Neocons Point Housebroken Trump at Iran
The Trump administration’s growing use of military force in Syria, Iraq, and Yemen has neoconservative hawks rooting for armed confrontation with what they view as the root of all evil in the Middle East: Iran.
Iranian women attending a speech by Iran’s Supreme Leader Ali Khamenei. (Iranian government photo)
Many of these armchair warriors recently cheered President Trump’s decision to take on the Assad regime — and Moscow — by firing 59 Tomahawk cruise missile at a Syrian air base alleged to be the source of a chemical weapons attack. But they urged him to do more.
Weekly Standard editor William Kristol tweeted, “Punishing Assad for use of chemical weapons is good. Regime change in Iran is the prize.”
Kristol co-founded the infamous Project on the New American Century in 1997 to promote American “global hegemony” and “challenge regimes hostile to our interests and values.” It began lobbying for the overthrow of Saddam Hussein as early as 1998, but always kept Iran in its sights as well.
With Saddam dead and Syria’s Assad stripped of much of his power, Iran is now at the center of neocon crosshairs. Kristol linked his recent tweet to a Washington Post column by two stalwart advocates of ousting the mullahs in Tehran: Reuel Gerecht and Ray Takeyh.
Titled “How Trump Can Help Cripple the Iranian Regime,” their article called for putting the nuclear arms deal with Iran at risk in order to “stoke the volcano under Tehran and to challenge the regime.” The centerpiece of their bizarre argument was that the Iranian people would gratefully welcome the United States imposing “crippling sanctions” to destroy their economy in the name of “human rights.”
The authors were vague as to the details, but suggested that Iran’s ruling clerics would quickly succumb to a “popular rebellion” by “Iranian dissidents,” particularly if the United States sent “more American troops [to] both Syria and Iraq” to reinforce its message.
Gerecht, a died-in-the-wool neocon, was a former director of the Project for a New American Century’s Middle East Initiative.
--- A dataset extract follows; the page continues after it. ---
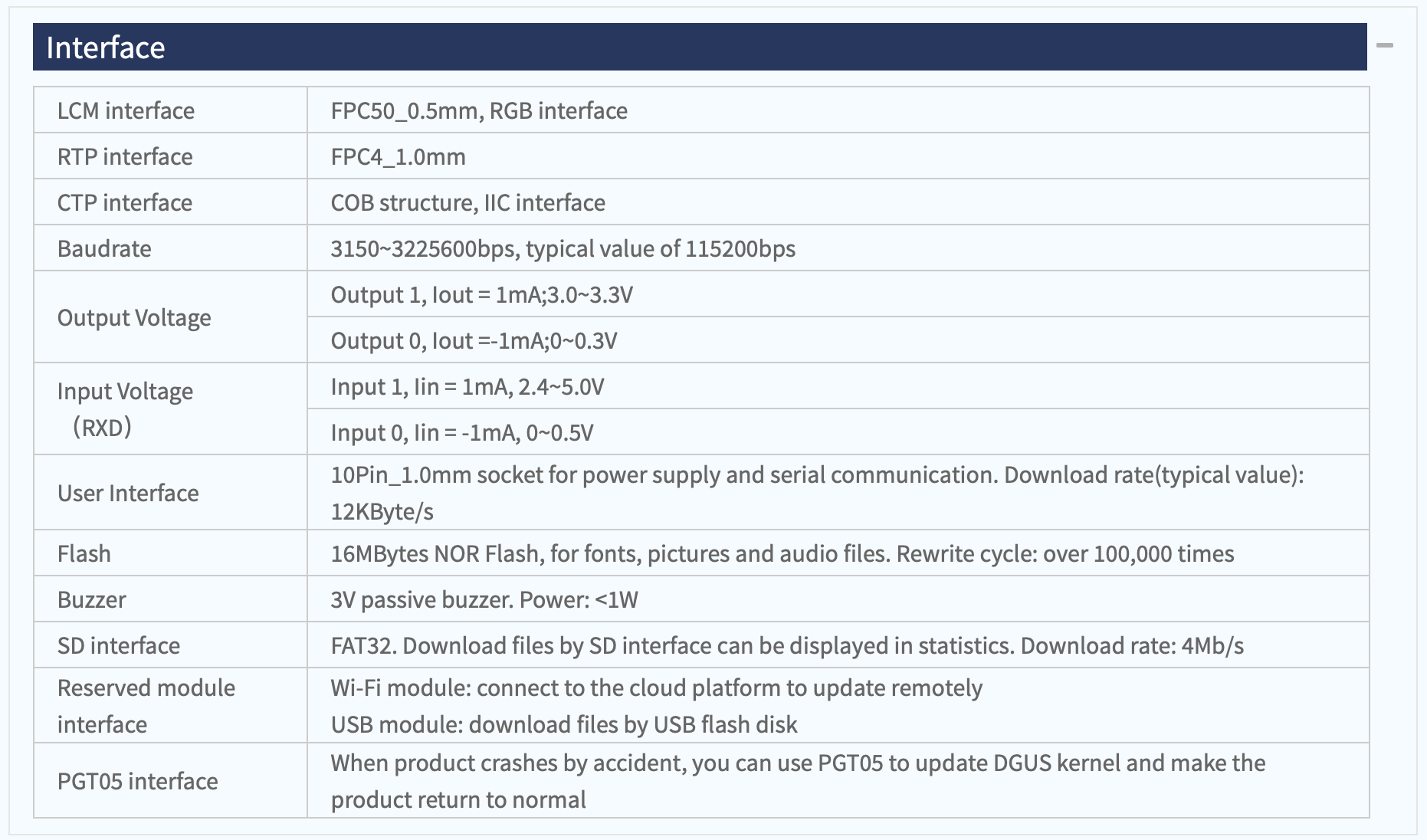Select the SD interface FAT32 description
Image resolution: width=1427 pixels, height=840 pixels.
787,645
In 2001, he wrote, “Only a war against Saddam Hussein will decisively restore the awe that protects American interests abroad and citizens at home.”
In 2002, he further touted a U.S. invasion of Iraq as a way to “provoke riots in Iran — simultaneous uprisings in major cities that would simply be beyond the scope of regime-loyal specialized riot-control units.” Instead, the subsequent U.S. invasion backfired by putting a pro-Iran regime into power in Baghdad.
Iran in the Crosshairs
Today Gerecht is a senior fellow at the Foundation for Defense of Democracies, a neocon think tank dedicated to waging war against “militant Islam,” with a focus on Iran. Heavily funded by gambling magnate Sheldon Adelson, the Foundation was originally created to promote the agenda of hardline Israeli hawks
An Iranian child holding a photo of Iran’s Supreme Leader Ali Khamenei at one of his public appearances. (Iranian government photo)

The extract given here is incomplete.